Molham Volunteering Team builds primary school in Qah IDP camp in northern Idlib
Numerous children of primary education age are forced to drop out of schools and educational centers, given poor living conditions of the IDP camps within Syria, which are not provided with schools and educational services. Among these camps are Qah IDP camp, which hosts displaced people from the provinces of Homs and Hama.
The Molham Volunteering Team (MVT) officially opened a school on 29 February under its supervision in Qah IDP camp, north of Idlib, while students started attending classes at the school in October 2019, under incomplete educational circumstances, in the forms of services and material requirements.
A few months ago, the school was just three classroom tents, which are prefabricated “caravans.”
Later, classrooms were constructed to provide students with a suitable learning environment. Last February, the school was also equipped with a department of administrative affairs and services, and washrooms, which is an essential part of any integrated educational process, according to the program assistant in the MVT, Noman Badran.
Badran added to Enab Baladi that the need was so high because the region lacks educational centers for the various educational levels, as no party has ensured the provision of an educational service there. Moreover, people who have been displaced from the rural areas in the provinces of Idlib and Hama recently have the intention to settle in the Qah region, in the camp of Kafr Nabudah.

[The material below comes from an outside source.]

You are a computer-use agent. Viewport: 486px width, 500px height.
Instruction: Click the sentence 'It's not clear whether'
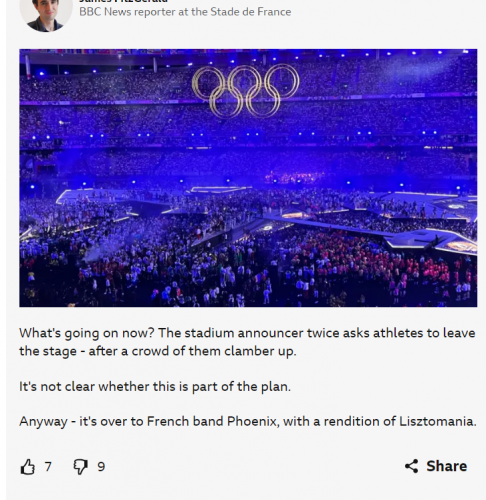pos(155,387)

Nearly 400 families take shelter in the camp, and thus, the school initially received 235 students from the camp. After one month of the school start, the number of students amounted to 250 while at present, there are 246 students attending classes regularly at the beginning of the second semester.
The school provides primary education for male and female students from grades one to six, intending to save them from ignorance and illiteracy under the most tragic situation, according to the description of the educational project through the MVT site.

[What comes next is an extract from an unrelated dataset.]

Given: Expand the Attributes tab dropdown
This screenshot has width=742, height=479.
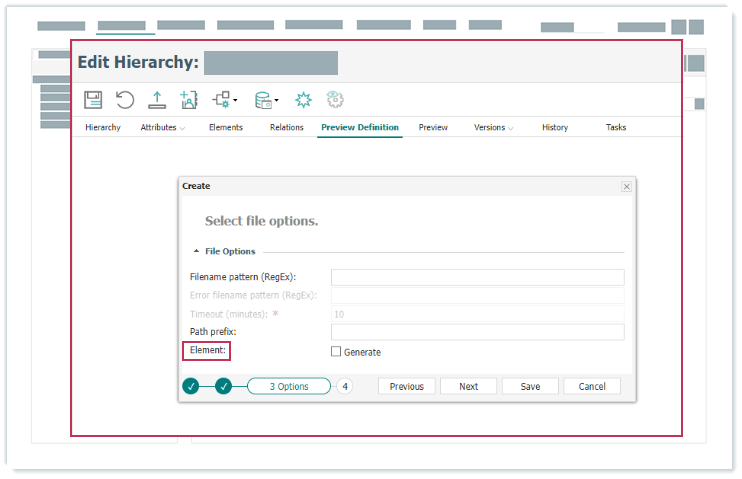Looking at the screenshot, I should pyautogui.click(x=163, y=128).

As for the curricula taught in the school, the educational project organizers adopted the curricula which are licensed and approved by the Idlib education directorate.
Badran emphasized that the teaching cadres in the educational project are following new teaching methods for imparting a great deal of knowledge and information to the students, without relying on indoctrination. Teachers use demonstration methods and practical activities, which increase according to students’ intellectual development and awareness. Besides, teachers are working on developing the learning skills of students who lived a period of fear because of bombardment and forcible displacement.

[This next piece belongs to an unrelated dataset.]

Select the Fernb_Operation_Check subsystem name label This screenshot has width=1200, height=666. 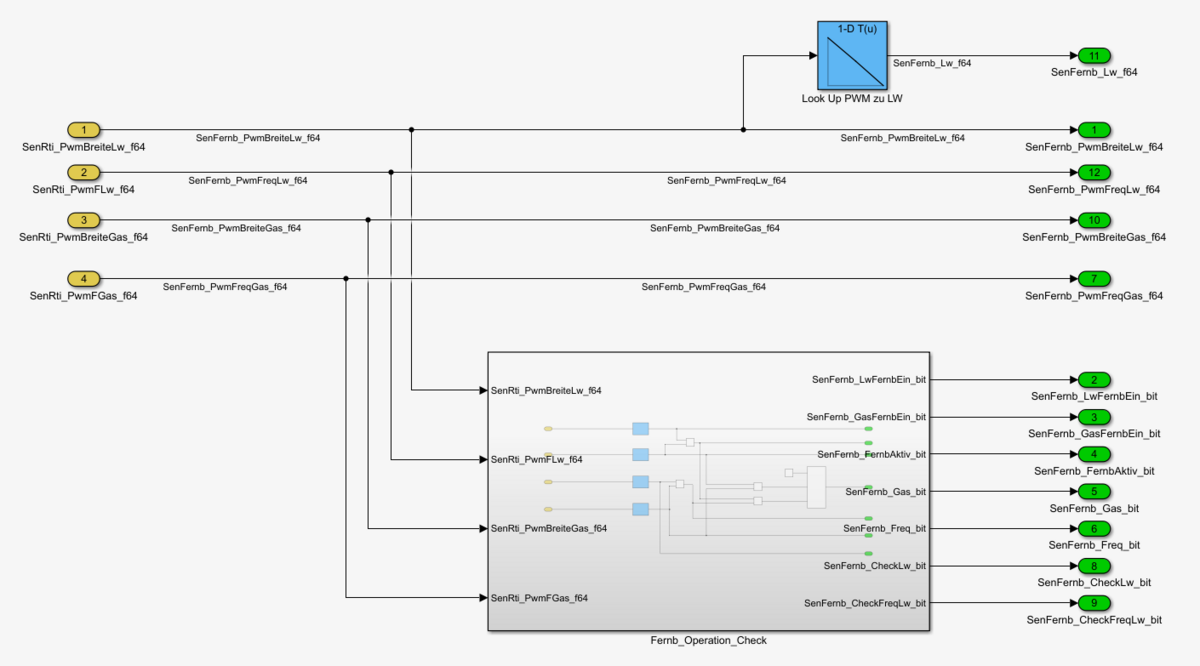tap(708, 641)
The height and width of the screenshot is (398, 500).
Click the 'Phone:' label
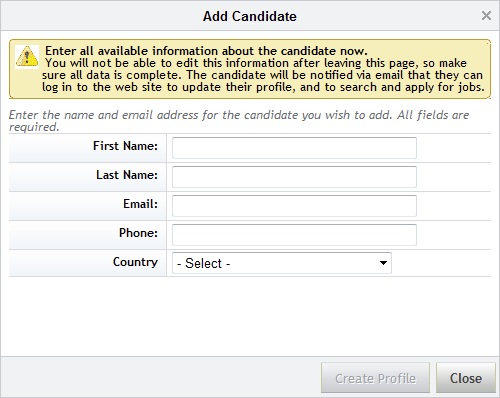[x=138, y=233]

Students have to pass an assessment test in order to determine their level of understanding and comprehension as well as their weaknesses. Then, they are placed in the appropriate educational class, with a focus on compensating for their shortcomings, through educational activities evaluated by the school administration.
When the MVT school started operating, residents of many other camps in Idlib resorted to setting up open-air schools; these schools do not have pillars or walls to combat lack of financial support and poverty, which are adhered to their tents.
“The Idlib education directorate” does not have an accurate statistics on the number of schools that have proliferated in the informal camps and population centers in Idlib, due to the lack of financial support that education has faced since the beginning of the school year. However, the education directorate in Idlib estimated there are more than 60 schools.
The Idlib education directorate managed to supervise 1,194 schools throughout Idlib before the Syrian regime and its ally Russia initiated their military campaign in the northern countryside of Hama and the southern countryside of Idlib in February 2019. However, after the Syrian regime forces with the support of the Russian air force targeted systemically schools, re-took control of some areas, and displaced about one million persons to northern Syria, 350 schools went out of service.